**Given records**

========

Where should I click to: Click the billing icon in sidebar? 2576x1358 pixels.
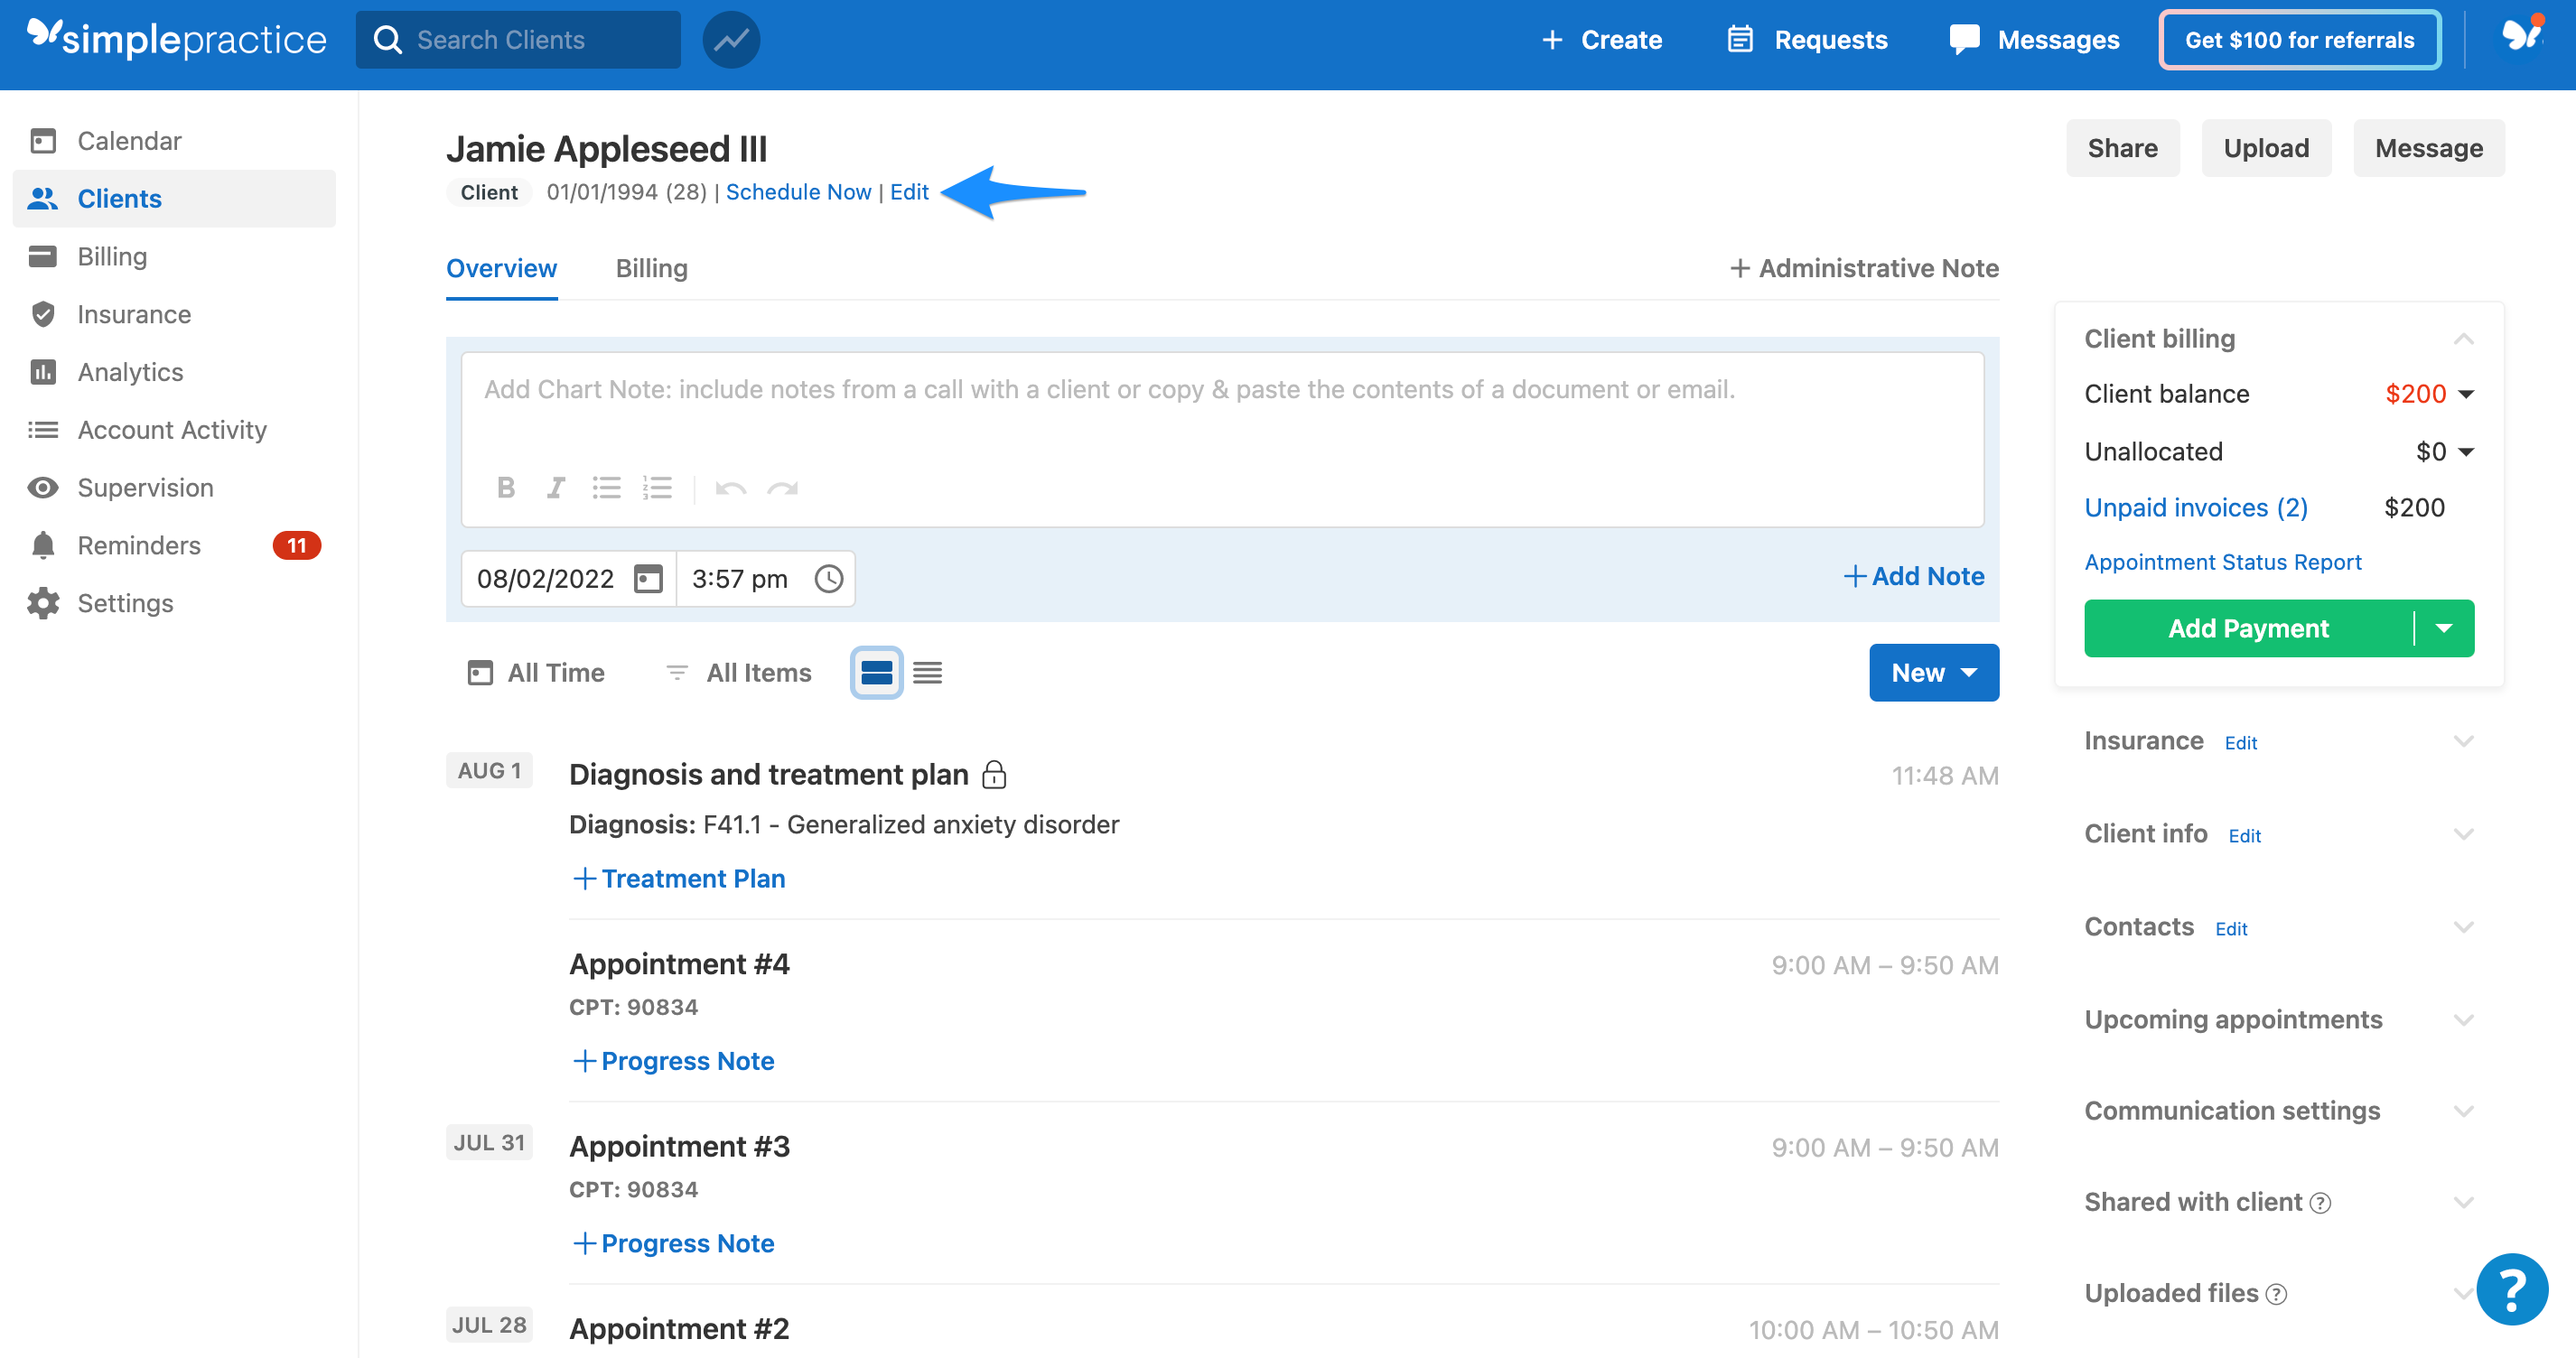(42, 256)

========

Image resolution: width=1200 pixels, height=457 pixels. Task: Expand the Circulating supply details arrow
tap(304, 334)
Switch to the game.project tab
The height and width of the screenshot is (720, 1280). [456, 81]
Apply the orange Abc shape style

========

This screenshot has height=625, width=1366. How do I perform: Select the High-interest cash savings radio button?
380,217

========

Look in the material above for the line with "Image resolution: width=1200" and the line with "Apply the orange Abc shape style", and transcribe exactly those lines and all lines between them, nothing more.

**Exercise solution**
Image resolution: width=1200 pixels, height=457 pixels. Task: Expand the Circulating supply details arrow
tap(304, 334)
Switch to the game.project tab
The height and width of the screenshot is (720, 1280). [456, 81]
Apply the orange Abc shape style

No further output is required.